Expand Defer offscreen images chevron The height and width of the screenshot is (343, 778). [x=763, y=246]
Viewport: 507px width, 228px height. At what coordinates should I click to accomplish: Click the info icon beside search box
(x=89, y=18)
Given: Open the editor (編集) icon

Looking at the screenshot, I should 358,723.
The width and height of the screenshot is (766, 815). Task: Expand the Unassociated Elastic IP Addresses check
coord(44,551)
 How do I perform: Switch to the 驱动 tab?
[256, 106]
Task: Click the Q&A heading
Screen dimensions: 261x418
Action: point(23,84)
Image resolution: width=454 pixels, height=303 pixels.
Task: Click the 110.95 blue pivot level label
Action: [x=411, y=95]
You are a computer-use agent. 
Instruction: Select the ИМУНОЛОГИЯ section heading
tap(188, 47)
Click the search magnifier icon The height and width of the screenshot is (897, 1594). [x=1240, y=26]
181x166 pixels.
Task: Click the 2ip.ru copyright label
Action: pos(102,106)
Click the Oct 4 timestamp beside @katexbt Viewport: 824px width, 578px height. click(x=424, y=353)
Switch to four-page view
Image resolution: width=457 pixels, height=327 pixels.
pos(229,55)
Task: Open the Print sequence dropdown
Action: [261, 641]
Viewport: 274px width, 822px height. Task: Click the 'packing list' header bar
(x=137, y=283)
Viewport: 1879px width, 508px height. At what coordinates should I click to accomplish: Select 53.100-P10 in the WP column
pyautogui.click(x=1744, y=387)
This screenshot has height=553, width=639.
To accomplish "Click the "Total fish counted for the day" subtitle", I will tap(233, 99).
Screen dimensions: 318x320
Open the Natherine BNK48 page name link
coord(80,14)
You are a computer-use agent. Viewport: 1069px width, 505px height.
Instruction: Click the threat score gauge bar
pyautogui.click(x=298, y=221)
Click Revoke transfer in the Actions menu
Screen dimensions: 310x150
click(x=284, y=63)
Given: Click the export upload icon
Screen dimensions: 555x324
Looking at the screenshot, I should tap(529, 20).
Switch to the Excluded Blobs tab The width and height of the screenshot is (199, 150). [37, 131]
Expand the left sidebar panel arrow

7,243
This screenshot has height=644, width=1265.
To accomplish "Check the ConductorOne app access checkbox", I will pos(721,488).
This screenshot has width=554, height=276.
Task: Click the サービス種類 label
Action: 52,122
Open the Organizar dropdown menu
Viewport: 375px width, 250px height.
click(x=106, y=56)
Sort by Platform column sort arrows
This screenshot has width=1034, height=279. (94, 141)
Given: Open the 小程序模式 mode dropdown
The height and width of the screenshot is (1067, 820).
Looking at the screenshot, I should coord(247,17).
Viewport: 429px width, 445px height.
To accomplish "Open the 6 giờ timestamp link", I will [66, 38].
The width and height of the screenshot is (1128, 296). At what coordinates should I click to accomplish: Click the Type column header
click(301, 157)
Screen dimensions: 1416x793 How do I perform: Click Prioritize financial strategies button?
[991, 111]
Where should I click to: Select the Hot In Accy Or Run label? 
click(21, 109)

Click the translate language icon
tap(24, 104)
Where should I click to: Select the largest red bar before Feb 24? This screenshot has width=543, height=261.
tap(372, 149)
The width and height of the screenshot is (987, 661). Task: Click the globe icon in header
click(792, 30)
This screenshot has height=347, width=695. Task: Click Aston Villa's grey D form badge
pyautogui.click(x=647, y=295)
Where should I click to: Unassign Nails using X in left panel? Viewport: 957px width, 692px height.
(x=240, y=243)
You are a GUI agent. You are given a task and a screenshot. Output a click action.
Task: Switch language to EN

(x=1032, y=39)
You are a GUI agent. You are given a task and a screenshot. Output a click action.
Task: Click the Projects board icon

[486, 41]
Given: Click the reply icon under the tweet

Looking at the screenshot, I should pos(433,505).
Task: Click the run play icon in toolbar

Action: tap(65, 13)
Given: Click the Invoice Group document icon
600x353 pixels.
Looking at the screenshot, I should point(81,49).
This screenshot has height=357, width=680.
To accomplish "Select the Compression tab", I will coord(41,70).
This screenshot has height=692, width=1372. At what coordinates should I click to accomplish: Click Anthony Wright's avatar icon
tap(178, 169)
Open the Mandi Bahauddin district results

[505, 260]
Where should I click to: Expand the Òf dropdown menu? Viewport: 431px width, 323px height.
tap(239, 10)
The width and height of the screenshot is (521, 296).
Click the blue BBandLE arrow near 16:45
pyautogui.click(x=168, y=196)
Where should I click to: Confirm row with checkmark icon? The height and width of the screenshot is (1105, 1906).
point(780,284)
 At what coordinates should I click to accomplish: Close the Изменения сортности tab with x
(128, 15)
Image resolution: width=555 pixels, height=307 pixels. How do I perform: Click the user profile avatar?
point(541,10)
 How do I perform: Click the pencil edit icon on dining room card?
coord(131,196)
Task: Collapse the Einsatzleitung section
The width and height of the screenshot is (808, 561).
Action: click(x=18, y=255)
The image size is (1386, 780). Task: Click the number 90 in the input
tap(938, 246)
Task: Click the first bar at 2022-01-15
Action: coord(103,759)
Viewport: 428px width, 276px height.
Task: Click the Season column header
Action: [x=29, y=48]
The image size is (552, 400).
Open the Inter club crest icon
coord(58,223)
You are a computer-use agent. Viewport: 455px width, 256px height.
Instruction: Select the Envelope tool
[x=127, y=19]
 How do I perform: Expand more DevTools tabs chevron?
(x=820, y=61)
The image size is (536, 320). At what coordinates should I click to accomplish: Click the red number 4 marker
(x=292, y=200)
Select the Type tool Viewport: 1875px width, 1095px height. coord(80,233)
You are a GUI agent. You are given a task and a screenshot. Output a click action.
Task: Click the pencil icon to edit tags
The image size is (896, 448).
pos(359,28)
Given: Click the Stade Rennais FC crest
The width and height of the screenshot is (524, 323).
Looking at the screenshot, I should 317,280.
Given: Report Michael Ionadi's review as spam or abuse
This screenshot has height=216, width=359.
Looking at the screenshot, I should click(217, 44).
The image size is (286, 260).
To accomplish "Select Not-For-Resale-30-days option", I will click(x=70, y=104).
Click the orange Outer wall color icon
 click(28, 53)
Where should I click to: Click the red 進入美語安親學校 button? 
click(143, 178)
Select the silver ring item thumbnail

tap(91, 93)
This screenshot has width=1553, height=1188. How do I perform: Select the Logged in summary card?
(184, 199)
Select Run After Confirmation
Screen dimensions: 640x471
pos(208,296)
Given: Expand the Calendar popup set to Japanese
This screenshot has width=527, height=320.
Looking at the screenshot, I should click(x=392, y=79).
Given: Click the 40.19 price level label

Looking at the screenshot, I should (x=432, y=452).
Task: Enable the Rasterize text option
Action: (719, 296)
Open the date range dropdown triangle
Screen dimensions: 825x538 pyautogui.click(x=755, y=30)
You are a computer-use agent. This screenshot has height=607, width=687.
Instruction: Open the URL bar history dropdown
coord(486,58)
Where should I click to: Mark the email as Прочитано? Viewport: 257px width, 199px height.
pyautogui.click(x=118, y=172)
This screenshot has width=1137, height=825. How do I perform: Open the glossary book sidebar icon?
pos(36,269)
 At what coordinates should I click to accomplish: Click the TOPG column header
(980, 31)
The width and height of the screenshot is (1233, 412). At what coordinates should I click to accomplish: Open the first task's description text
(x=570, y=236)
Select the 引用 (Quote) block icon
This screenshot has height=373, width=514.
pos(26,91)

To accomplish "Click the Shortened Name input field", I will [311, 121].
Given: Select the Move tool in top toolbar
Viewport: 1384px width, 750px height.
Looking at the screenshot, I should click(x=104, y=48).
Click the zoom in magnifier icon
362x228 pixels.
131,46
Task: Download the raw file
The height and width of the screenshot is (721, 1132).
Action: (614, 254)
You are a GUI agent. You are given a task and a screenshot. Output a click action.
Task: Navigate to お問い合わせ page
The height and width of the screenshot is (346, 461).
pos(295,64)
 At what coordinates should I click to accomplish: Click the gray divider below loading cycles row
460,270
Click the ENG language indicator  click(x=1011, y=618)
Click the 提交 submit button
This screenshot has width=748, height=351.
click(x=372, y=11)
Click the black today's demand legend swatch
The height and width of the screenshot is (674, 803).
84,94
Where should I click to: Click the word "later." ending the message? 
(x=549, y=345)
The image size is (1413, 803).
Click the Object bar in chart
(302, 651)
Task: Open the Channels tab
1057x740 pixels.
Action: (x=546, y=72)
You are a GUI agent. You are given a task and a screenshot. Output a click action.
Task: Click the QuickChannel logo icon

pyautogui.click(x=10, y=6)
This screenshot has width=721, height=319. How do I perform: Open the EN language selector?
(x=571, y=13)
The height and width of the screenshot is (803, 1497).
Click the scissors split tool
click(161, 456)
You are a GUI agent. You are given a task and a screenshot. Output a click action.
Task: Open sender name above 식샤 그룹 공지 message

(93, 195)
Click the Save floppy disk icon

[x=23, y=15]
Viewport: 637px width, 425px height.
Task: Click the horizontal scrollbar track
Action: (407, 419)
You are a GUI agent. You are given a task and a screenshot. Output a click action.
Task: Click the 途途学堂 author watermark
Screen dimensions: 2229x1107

========

What is asked → List the rows as a numbered list, from the line containing "Select the 引用 (Quote) block icon" through the line containing "will [311, 121].", both included, leaving out blank lines.

Solution for this exercise →
1. Select the 引用 (Quote) block icon
2. This screenshot has height=373, width=514.
3. pos(26,91)
4. To accomplish "Click the Shortened Name input field", I will [311, 121].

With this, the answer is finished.